Once I’d had a chance to take it all in, I was presented with an amuse-bouche of asparagus panna cotta, salmon mousse, shrimp, baby asparagus spears and leek shoots. This was a cracking start! The different flavours and textures were a delight; it’s fair to say that my level of anticipation for what was to come had just risen.
Shortly after, my duck breast salad starter arrived. There’s no denying that this was a very tasty dish too, with the sweetness of the fig chutney balancing nicely with the vinaigrette, and the pear helping create a fresh, sweet lightness. I was also struck by how generously sized the dish was for a starter, and there was plenty of the duck breast to enjoy.
Another short while later, my roast quail main arrived. What a delight! There were a few ingredients present on the plate, but they all combined to create a wonderfully tasty, and colourful meal. The orange and Grand Marnier sauce that accompanied it lent a pleasant, sweet, citrus note, and the purple mashed potato was another highlight – aside from adding a nice hit of colour to the dish, it had great flavour and texture. Some may find this a little gimmicky, though I would say, why not use purple potatoes? It makes a nice change from the norm after all.
With my undeniable fondness of cheese, I thought I should try some of the French cheese selection as an additional course (when in a French restaurant and all that). There was a selection of around sixteen cheeses to choose from, but I tried the Epoisses, as that was a clear favourite. I was a little disappointed that the cheeses appeared to be relatively fresh out of the chiller so had not had enough of a chance to warm up properly. I had arrived right at the very beginning of service and do eat fairly quickly, however, so this can be forgiven.
By this time I was getting rather full thanks to the generous portions but it would have been remiss of me not to try one of the desserts. I opted for the ‘trio of desserts’, comprised of Toblerone mousse cake, passion fruit panna cotta, and pineapple and coconut ice cream. This was another good choice, the highlight for me being the mousse cake, which was lovely and light. I did find the sauce atop the panna cotta perhaps a tad overbearing but that’s really just knit-picking.
I think it’s obvious by this point that I enjoyed the food, evident from each of the empty plates that were cleared from my table, and I was left mightily impressed. Throughout my lunch, Mary was warm, attentive and helpful. If you’re looking for a high level of service then you will not be disappointed at the Sundial; it’s clear that Mary and Vincent are both highly experienced and accomplished at what they do.

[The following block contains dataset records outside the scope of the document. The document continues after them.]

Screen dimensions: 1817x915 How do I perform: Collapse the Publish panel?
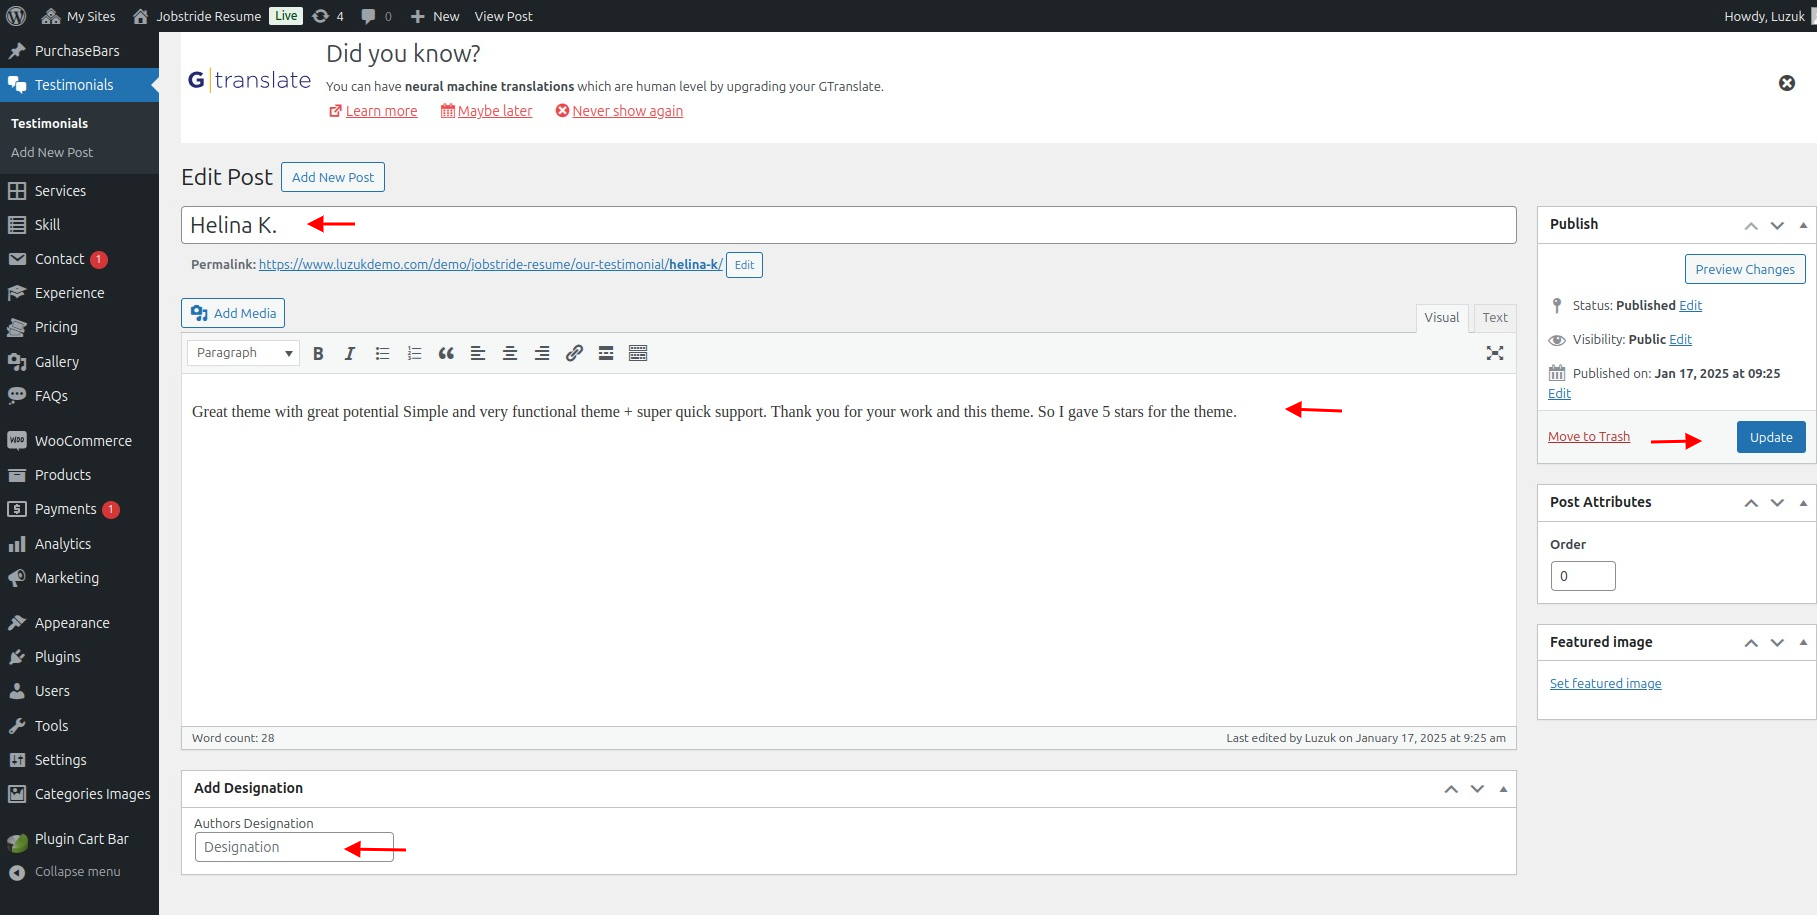point(1803,225)
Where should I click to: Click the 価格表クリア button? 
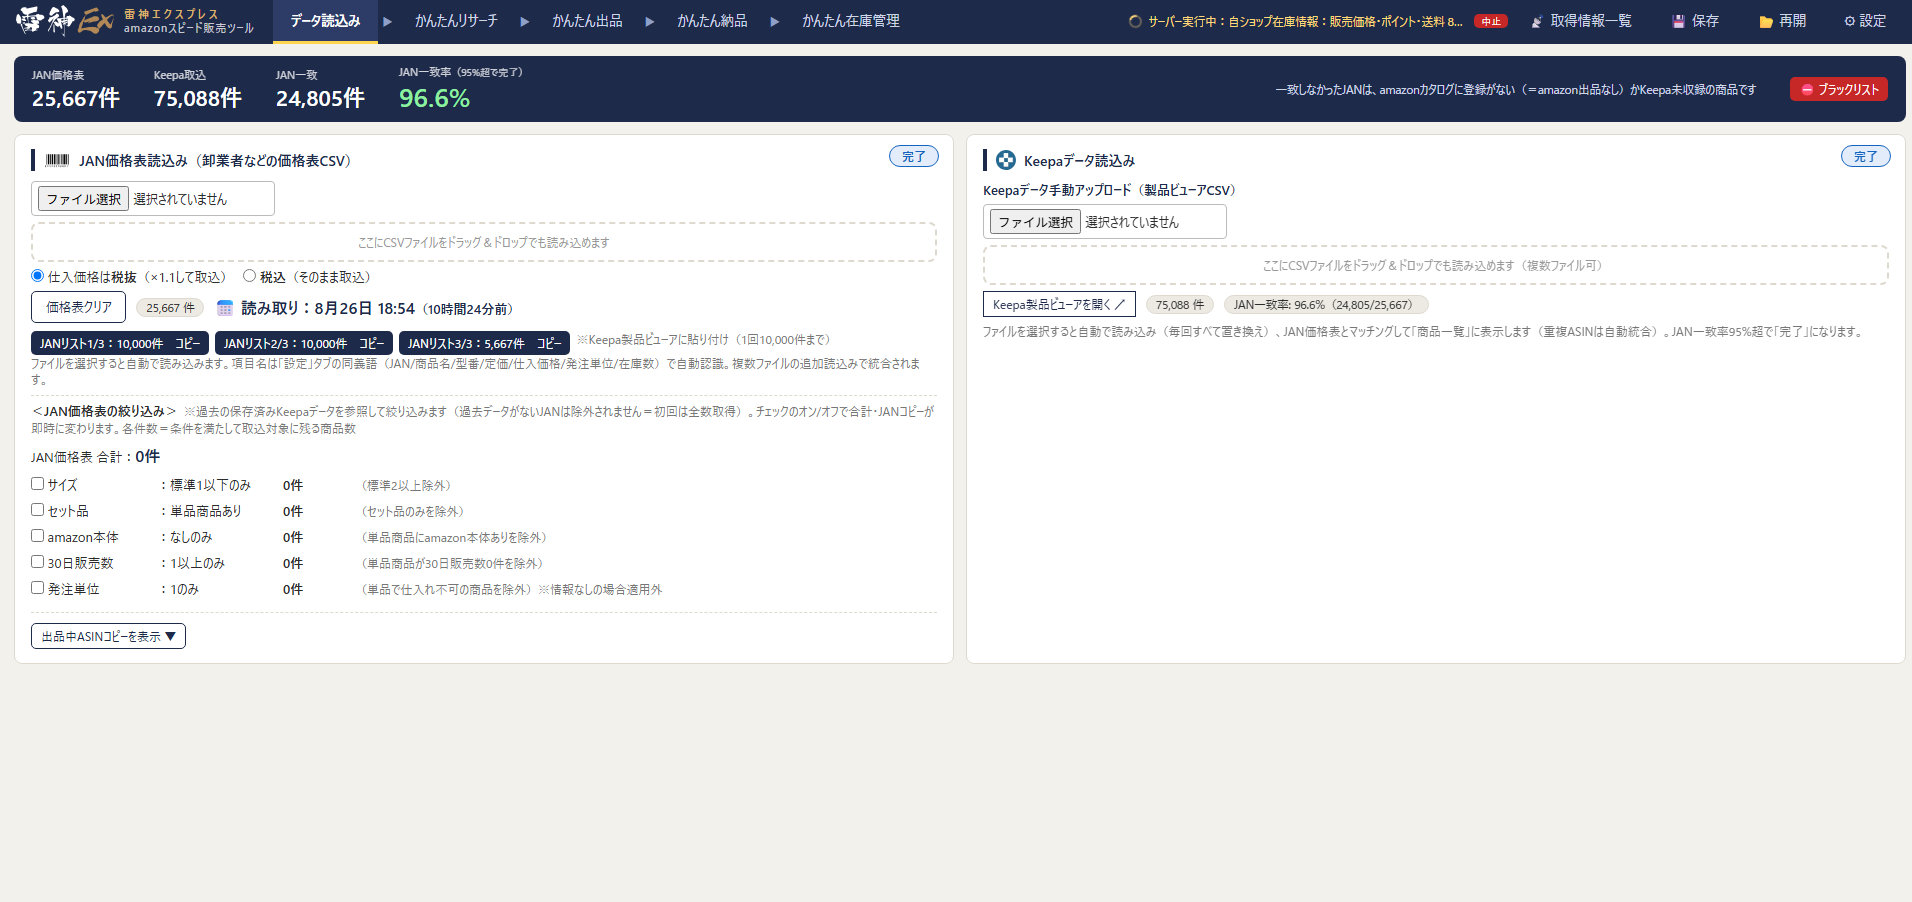[x=78, y=307]
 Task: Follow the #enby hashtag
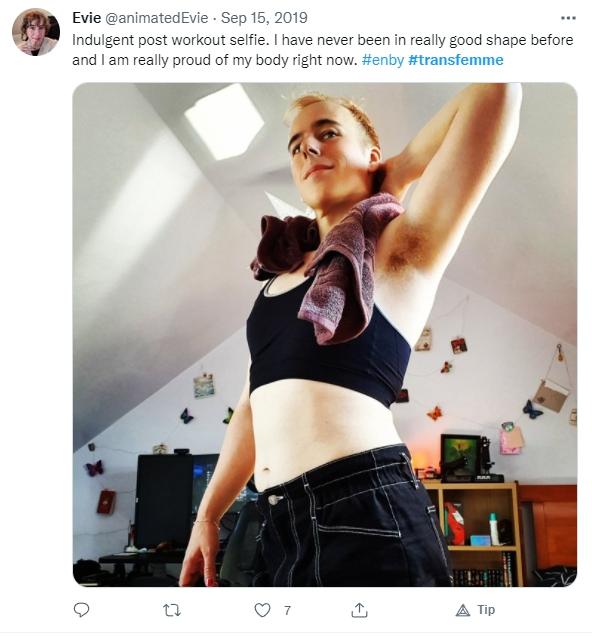click(382, 60)
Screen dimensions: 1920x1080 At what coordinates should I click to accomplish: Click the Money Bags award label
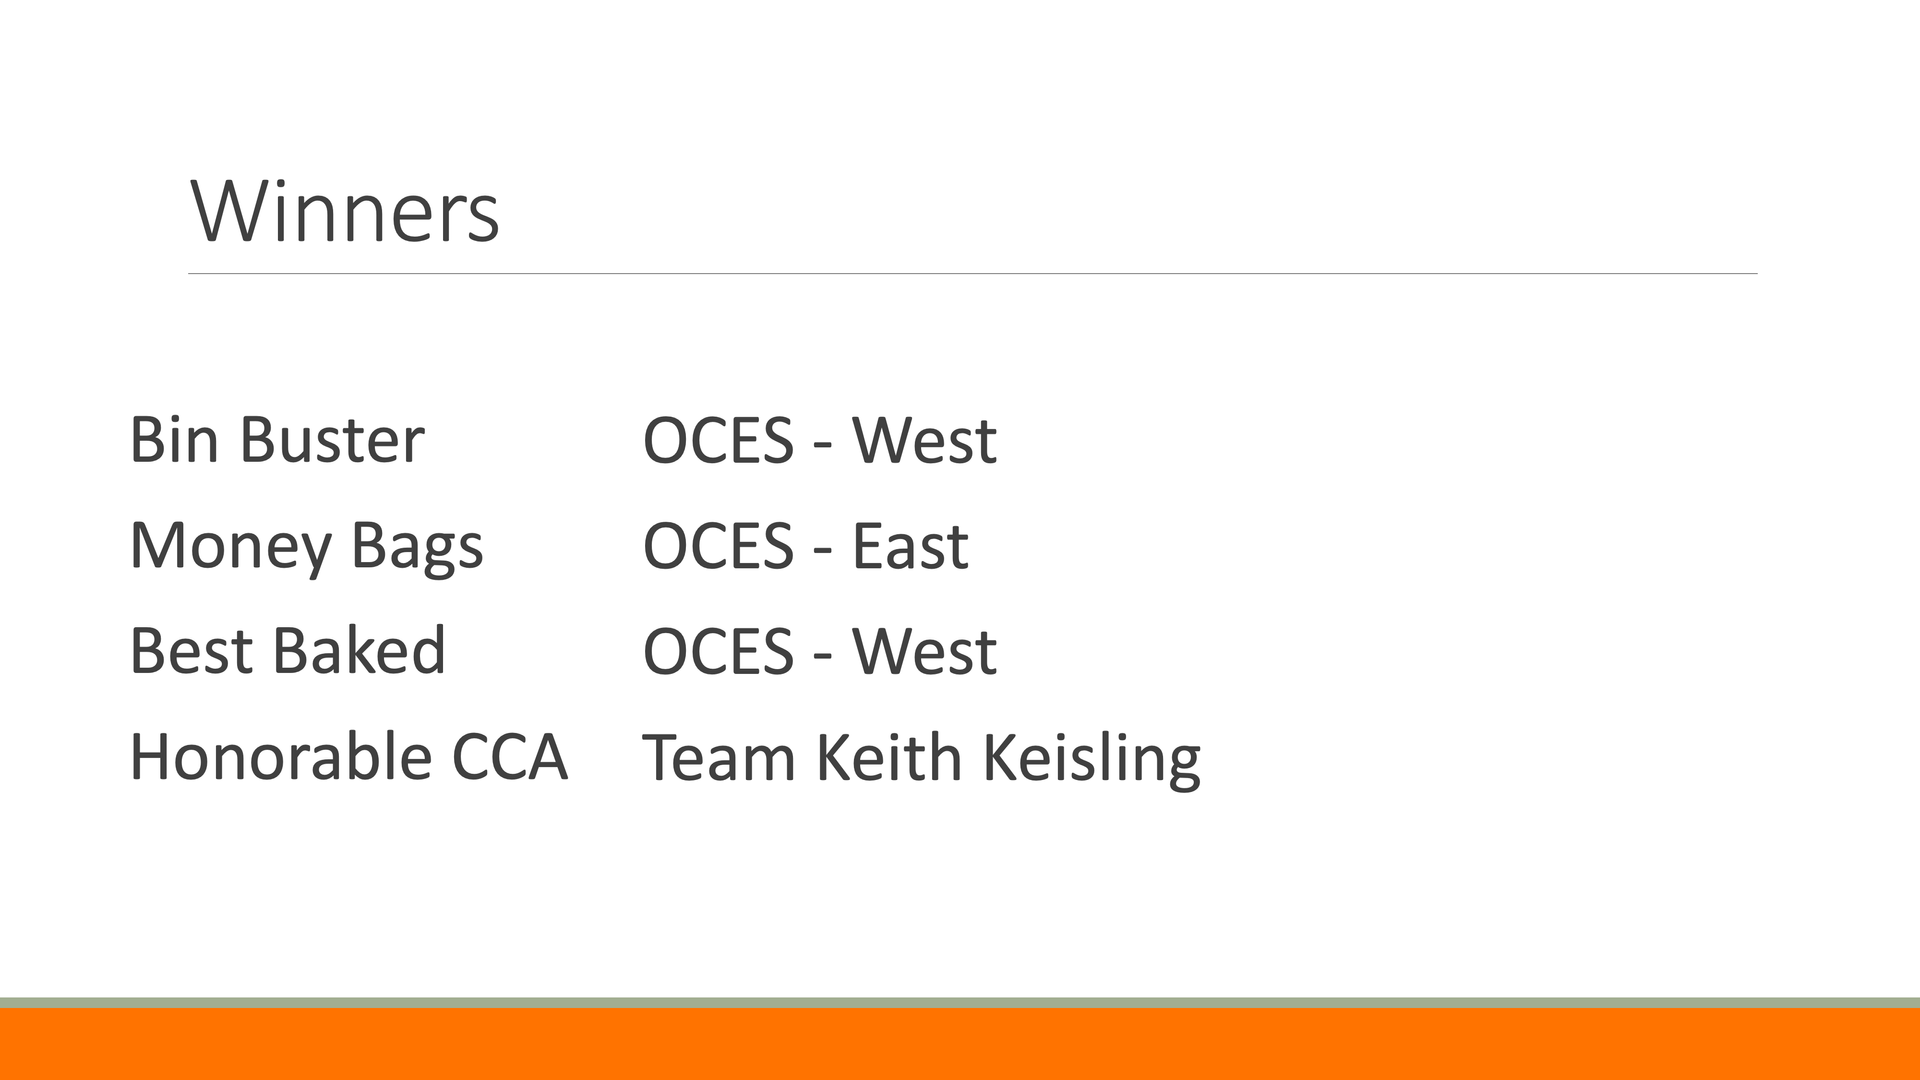[306, 546]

While there may well be places that have a more on trend looking finish to their interior (which of course would not be as original as what’s there now), there are very few other places in East Sussex where you can find a dining experience such as this. Not that this is really what it’s about but I must say that £28 for a three-course, fine dining experience such as this represents pretty phenomenal value too. I wholeheartedly recommend The Sundial and urge you to try it, either with family, friends or to impress a client.